WORK TASK: Starting at the line that contains "Task: Clear the asset search text with X", copy every line through the end of the records below exactly as written, leaving out pictures.

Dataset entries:
______________________________
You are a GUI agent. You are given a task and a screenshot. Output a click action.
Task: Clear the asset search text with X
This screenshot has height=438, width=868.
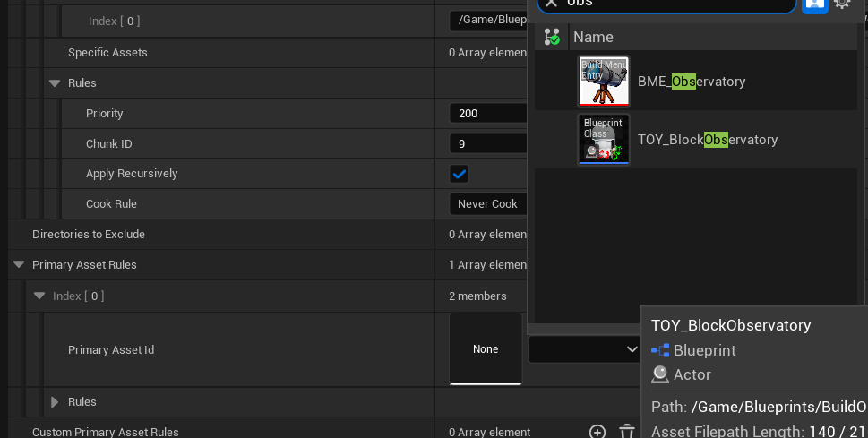click(552, 3)
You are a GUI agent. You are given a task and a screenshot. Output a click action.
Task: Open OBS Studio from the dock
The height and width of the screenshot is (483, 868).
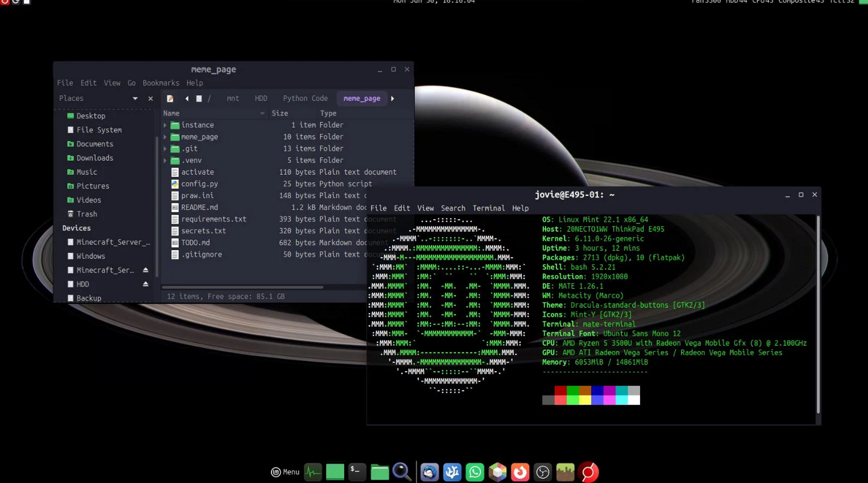click(543, 472)
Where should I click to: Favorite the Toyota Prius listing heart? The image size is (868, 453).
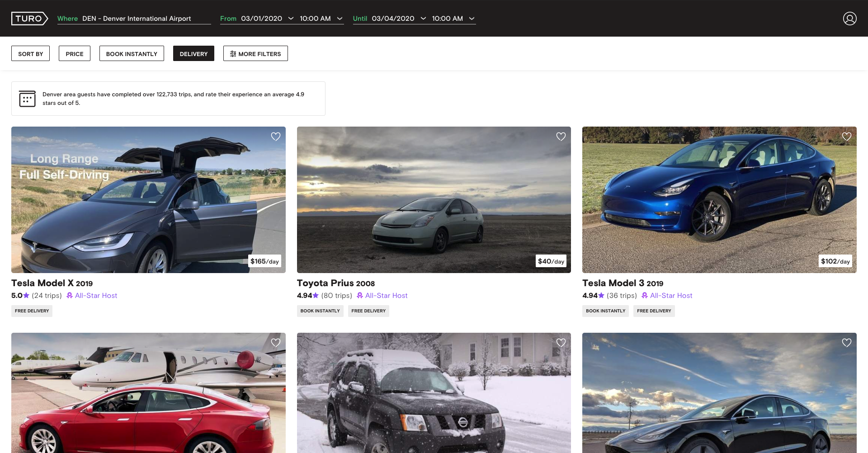(x=561, y=137)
______________________________
RESPONSE AREA:
Task: Clear the asset search text with X
This screenshot has height=438, width=868.
click(552, 3)
You are a GUI agent. You are given a task and a screenshot. Output a click action.
Task: Open OBS Studio from the dock
The height and width of the screenshot is (483, 868).
click(543, 472)
Where should I click to: Favorite the Toyota Prius listing heart? The image size is (868, 453).
(x=561, y=137)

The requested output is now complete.